Pinterest WhatsApp

A few years ago, Germany hardly had any significant populist radical right or extreme right parties in its parliaments. Now, the Alternative for Germany (AfD) has strong local and regional roots and is represented in 14 of 16 state parliaments and in the Bundestag.

The AfD: an imminent threat to democracy in Germany?

Recent polls for the upcoming 2024 state elections in Brandenburg, Thuringia and Saxony show the AfD as the strongest force in all three states, with support of up to 32% and 35%. Contrary to the oft-repeated perception that the AfD is an East German phenomenon, recent elections in Hesse and Bavaria in October of this year, where the party secured 18.4% and 14.6% respectively, coupled with national polls showing 19% to 23% support for the AfD, underscore its national significance. It has become clear that the AfD represents a challenge to German democracy that must be met head on.

So far, different approaches have been taken at (party) political levels with varying degrees of success – albeit under unequal conditions: Schleswig-Holstein is governed by a stable coalition of the Christian Democrats (CDU) and The Greens, which clearly distances itself from the AfD in form and content. Minister-President Daniel Günther stated: “I do not form majorities with extremists.” Saxony is governed by a fractious CDU-dominated so-called Kenya coalition consisting of the CDU, the Social Democrats (SPD) and The Greens, which has not defined a clear position on how to deal with the AfD. Despite publicly distancing itself from the AfD, the CDU repeatedly adopts positions that coincide with those of the AfD and are diametrically opposed to important resolutions and positions of the federal party, such as on issues of migration policy and Russia’s war on Ukraine. The result is – under these not negligible (!) unequal auspices: In Schleswig-Holstein, the AfD failed to re-enter the state parliament in the last election – in Saxony, the AfD could become the largest parliamentary group after the state elections in September 2024.

In the interest of averting the dangers to liberal democracy, the democratic parties need a broad and uniform but adaptable strategy for dealing with the AfD. This strategy should draw on experience from political and parliamentary practice, insights from academic research, and a strong civil society. This approach cannot be applied universally, nor does it offer a guarantee of success – it is merely an approximation.
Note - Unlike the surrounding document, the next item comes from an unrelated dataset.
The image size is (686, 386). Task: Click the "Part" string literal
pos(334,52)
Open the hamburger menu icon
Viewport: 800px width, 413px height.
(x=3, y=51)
Dealing with the AfD: a three-pillar strategy

By synthesising existing perspectives and findings, I propose a three-pillar strategy for dealing with the AfD, using the following framework: Initiatives to contain the AfD can be distinguished between formal levels (elections or legislative initiatives, non-participation in joint media formats) and policy levels (motions or speeches in parliament, TV debates). The arenas in which mainstream parties can engage with the AfD can be categorised into parliament, party competition and media publicity.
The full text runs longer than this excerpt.